Dava, kadastro tesbitine itiraza ilişkindir.
Çekişmeli taşınmazların bulunduğu yerde orman kadastrosu 3402 sayılı Kanunun 5304 sayılı Kanunla değişik 4. maddesi hükmüne göre yapılmıştır.
1) Davalı/birleştirilen dosya davacısı ...’ın temyiz itirazları yönünden;
Mahkemece verilen 2008/67 E. - 2013/84 K. sayılı hüküm yalnızca Hazine tarafından temyiz edilmiş ve Dairemizin 2014/6096 E. - 2015/7402 K. sayılı kararında temyiz incelemsi yalnızca Hazinenin temyizine yönelik olarak yapılmış olup, bozma kararı öncesindeki hükmü temyiz etmeyen davalı/birleştirilen dosya davacısı ...’ın bozma kararı sonrasında verilen sonraki hükmü temyiz hakkı bulunmadığından temyiz talebinin reddine karar vermek gerekmiştir.

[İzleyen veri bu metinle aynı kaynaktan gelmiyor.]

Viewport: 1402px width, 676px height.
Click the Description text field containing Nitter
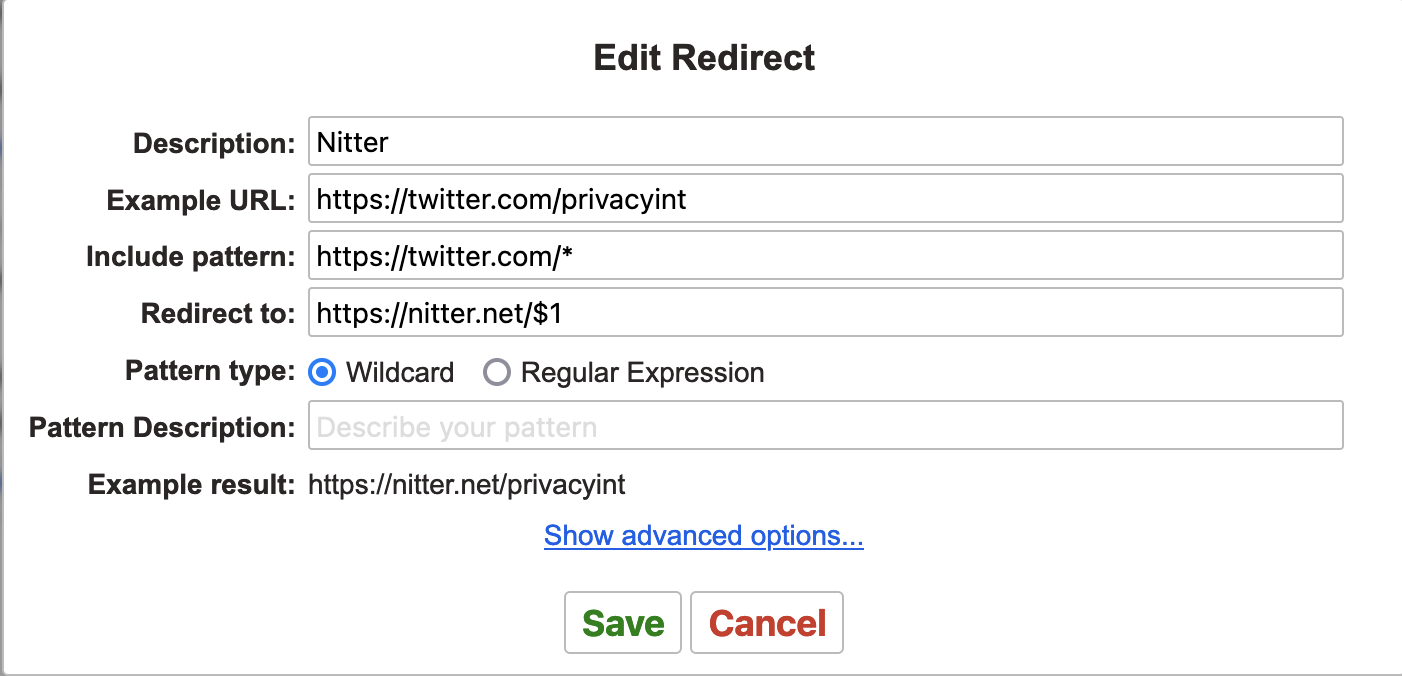click(x=825, y=142)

2) Davacı/birleştirilen dosya davalısı Hazinenin temyiz itirazları bakımından;
Dosya kapsamına ve mahkemece uyulan bozma kararı gereğince işlem yapılarak hüküm kurulmuş olduğuna göre, Hazinenin yerinde görülmeyen temyiz itirazlarının reddiyle, usul ve kanuna uygun olan hükmün onanmasına karar vermek gerekmiştir.
SONUÇ: 1) Yukarıda birinci bentde açıklanan nedenlerle; davalı/birleştirilen dosya davacısı ...’ın temyiz talebinin REDDİNE, temyiz harcının istek halinde iadesine,
2) Yukarıda ikinci numaralı bentde açıklanan nedenerle; davacı/birleştirilen dosya davalısı Hazinenin temyiz itirazlarının reddi ile hükmün ONANMASINA, Harçlar Kanununun değişik 13/j maddesi gereğince Hazineden harç alınmasına yer olmadığına 12/11/2019 günü oy birliği ile karar verildi.